Back sleeping involves lying supine and can have many variations with leg position and neck position.
Side sleeping can be performed on the right or left and can also involve many variations in leg and arm position.
Best Sleeping Position for Herniated Discs
We evaluate the optimal sleep positions for herniated disc pain sufferers on a continual basis, based on our research, clinical experience and patient provided first-hand citations. We also use our own experience as patients when we have suffered from back pain ourselves to make our determinations.
Side sleeping is universally recommended for health and is considered the least stressful position for the body. Side sleeping is our recommendation based on years of study and certainly wins as the best all around option for people with or without back pain.
Back sleeping comes in second place in terms of optimal sleep position for pain relief and good health. Back sleeping is less ideal for breathing and for spinal alignment. Back sleeping also puts more stress on the anatomy, including many of the major joints of the body. Back sleeping is not suggested if a person can sleep on their side instead.
Stomach sleeping is the absolute worst position to sleep in and carries a host of cautions with it. Stomach sleeping puts the most stress on key areas of the body, including the neck, throat, pelvis and chest and also terribly misaligns the spine. Stomach sleeping also increases the risk of having a significant health crisis during the night, such as heart attack, stroke or aneurysm.

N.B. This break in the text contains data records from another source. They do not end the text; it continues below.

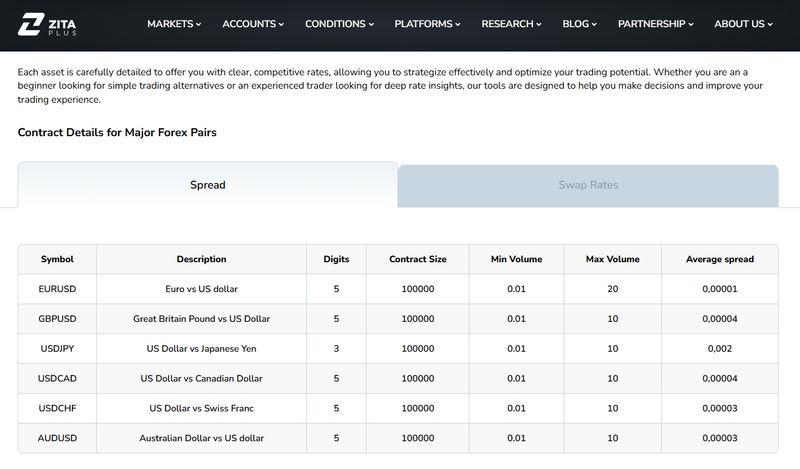Click the Symbol column header
This screenshot has height=469, width=800.
(57, 259)
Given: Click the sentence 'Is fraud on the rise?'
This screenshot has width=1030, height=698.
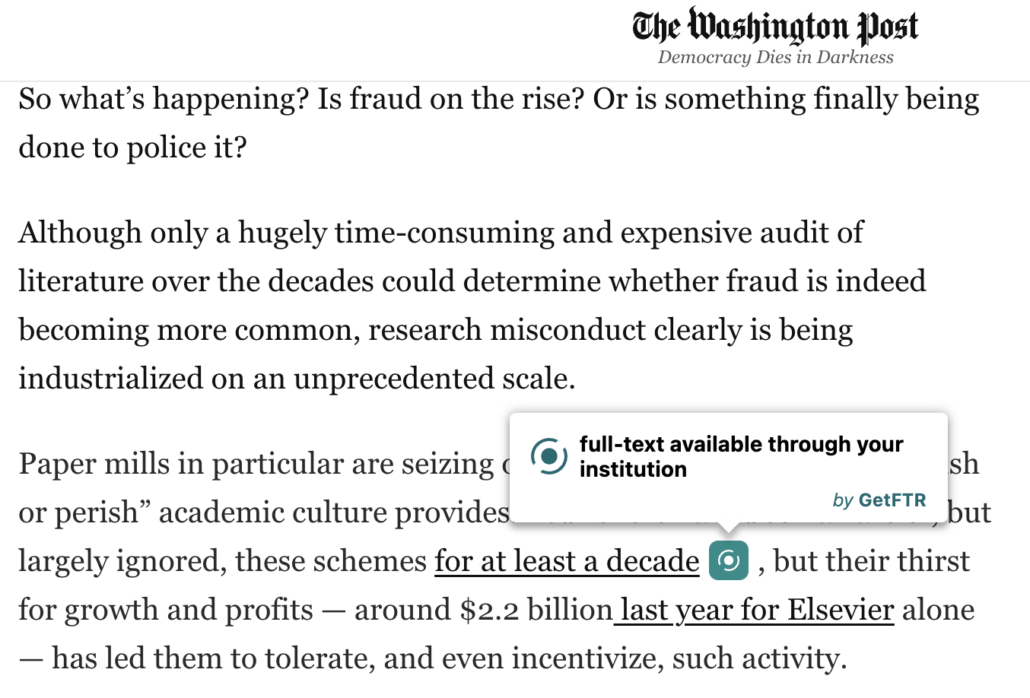Looking at the screenshot, I should point(451,100).

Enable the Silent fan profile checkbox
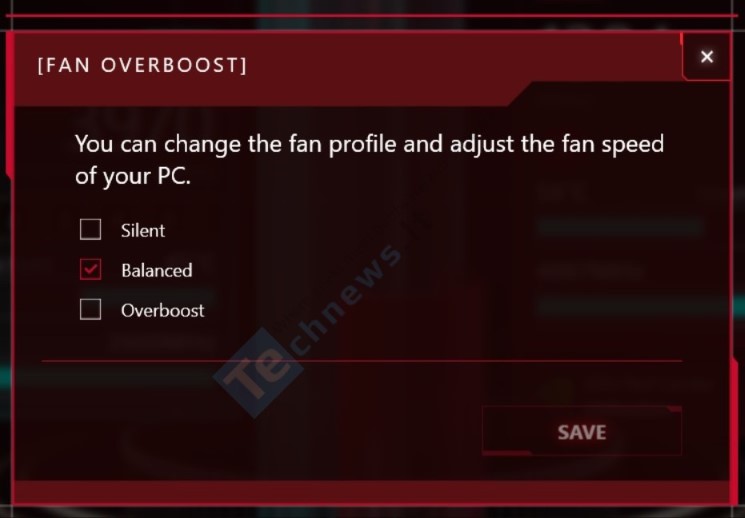tap(90, 230)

Sleep Position for Herniated Disc Guidance
So, side sleeping is the top position for providing herniated disc relief. However, the position might still present some challenges for patients, so we provide the following tips to help you to acclimate to this posture as easily as humanly possible:
If you are used to sleeping on your back or stomach, it will take time to acclimate to side sleeping. This is ok. Try it and attempt to sleep in this position for as long as possible each night until it becomes normal and habitual for you.

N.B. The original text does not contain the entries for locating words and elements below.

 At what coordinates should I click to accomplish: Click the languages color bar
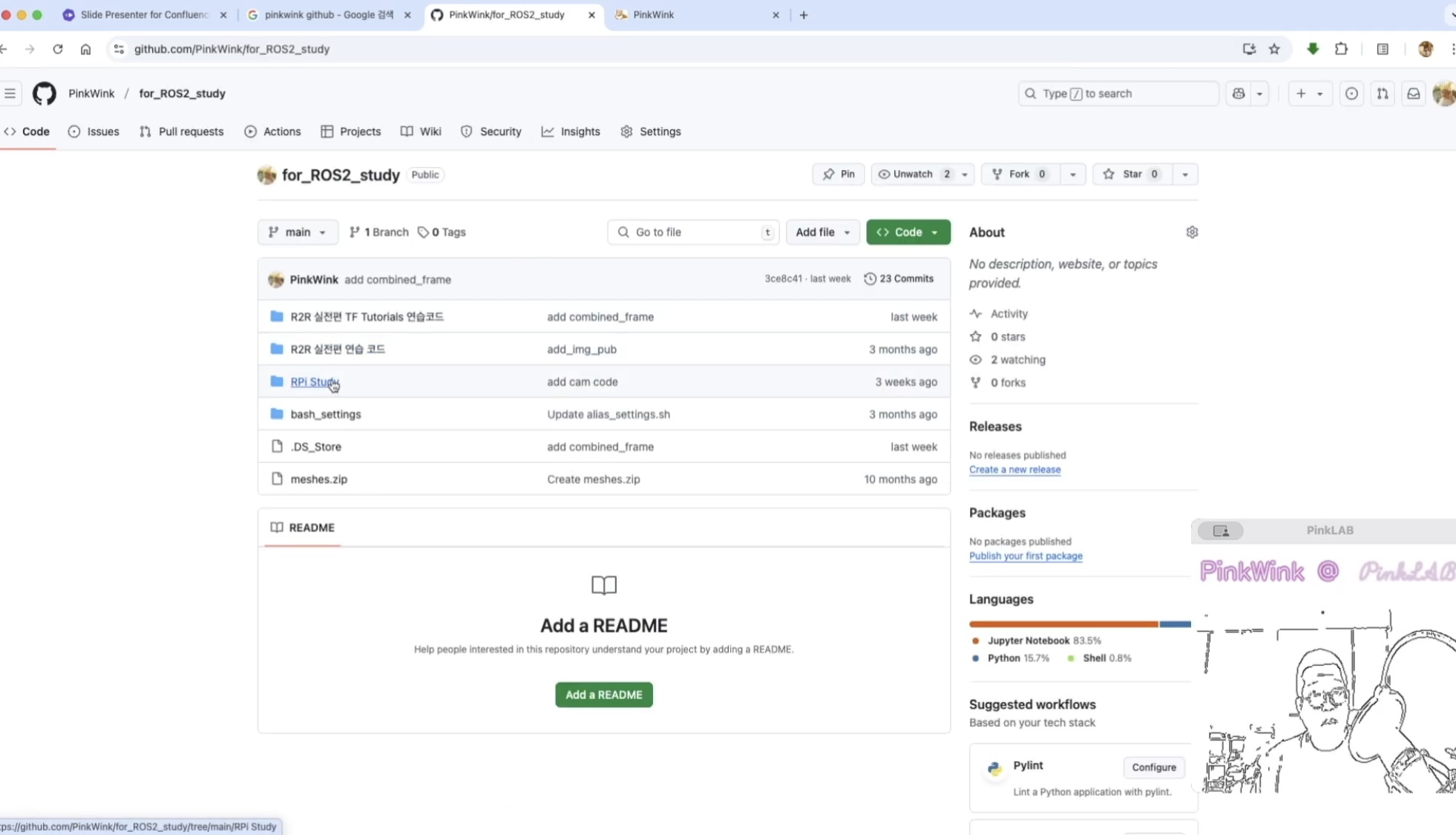1079,624
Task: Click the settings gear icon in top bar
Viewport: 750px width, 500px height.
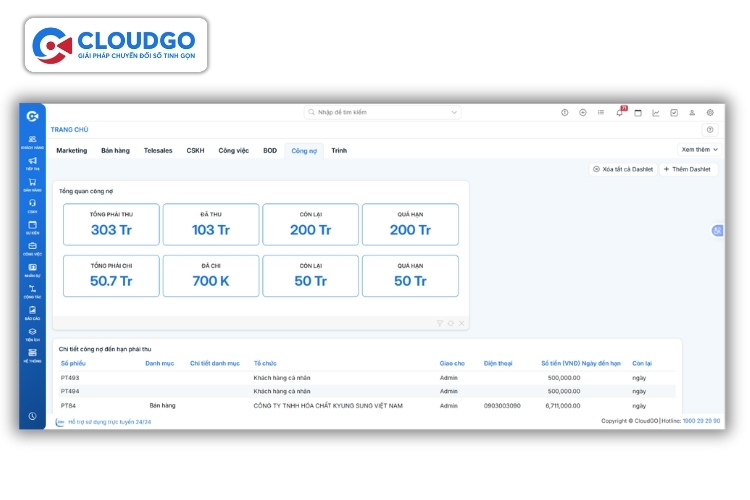Action: (710, 113)
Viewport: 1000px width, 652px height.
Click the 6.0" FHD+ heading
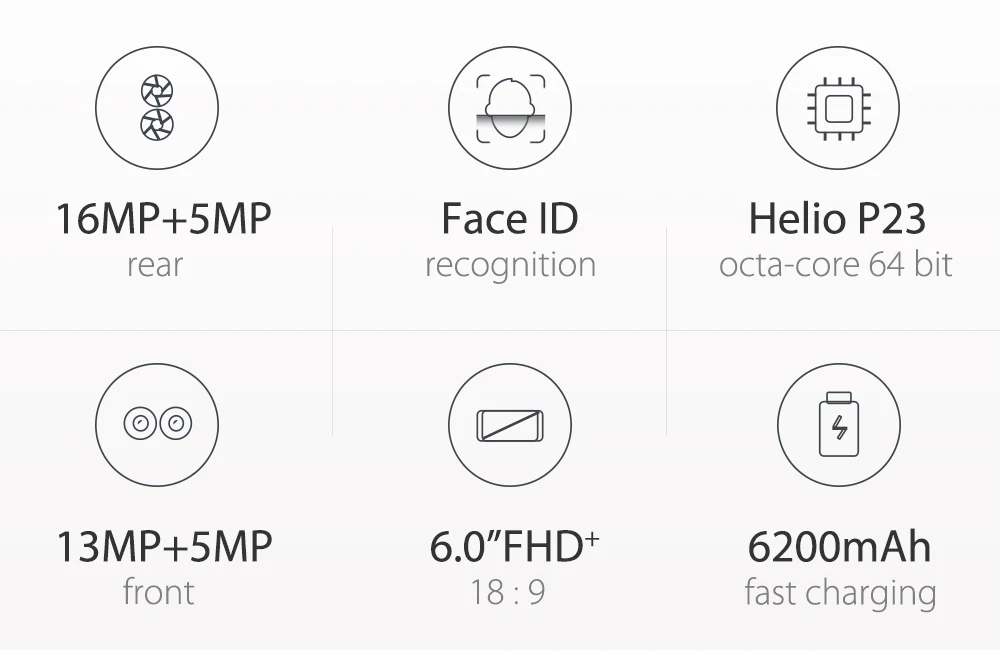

Sleeping in a fetal position is the very best option. Tuck both knees up and in so that your upper legs are at approximately a 90 degree angle to your body, then allow your lower legs to assume another 90 degree angle to your upper legs so that they are approximately parallel to your body. Do not trap your lower arm beneath you, but instead allow it to rest to the side of your head, taking pressure off the lower shoulder.

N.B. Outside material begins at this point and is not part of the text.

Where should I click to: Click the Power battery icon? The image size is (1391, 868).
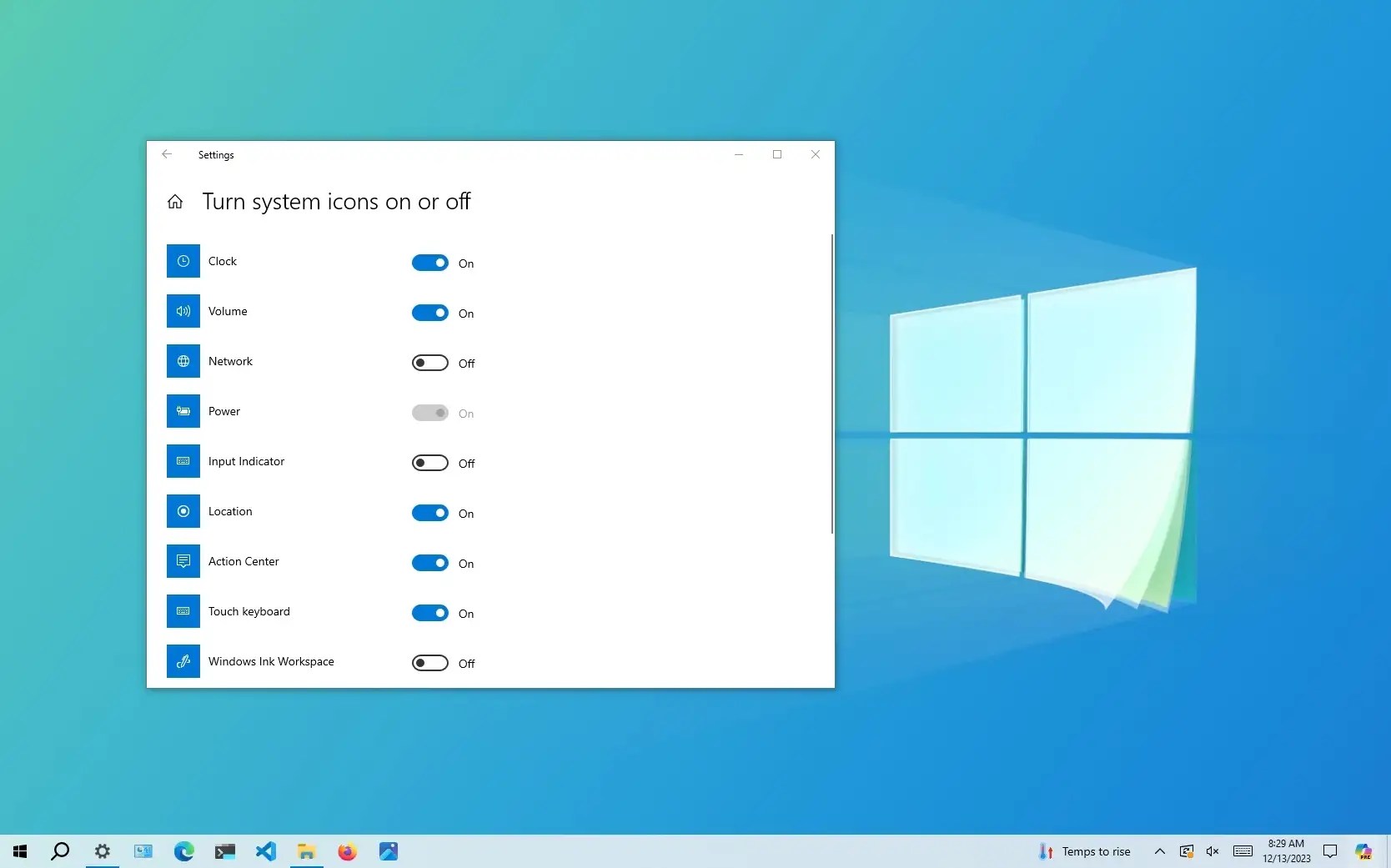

Place a pillow in between your knees to relieve stress on the legs, pelvis and spine. Place another pillow under your top arm and make sure it is tall enough to support your shoulder to eliminate pressure on the shoulder, upper back and neck.
If you tend to turn in your sleep, you can use more pillows as wedges. Place one behind you and slightly under you and another one in front of you and slightly underneath you. This will prevent you from moving in your sleep.
Make sure that your mattress and pillow are supporting you correctly. If there is any doubt, consider replacing these items with ones which will serve you better!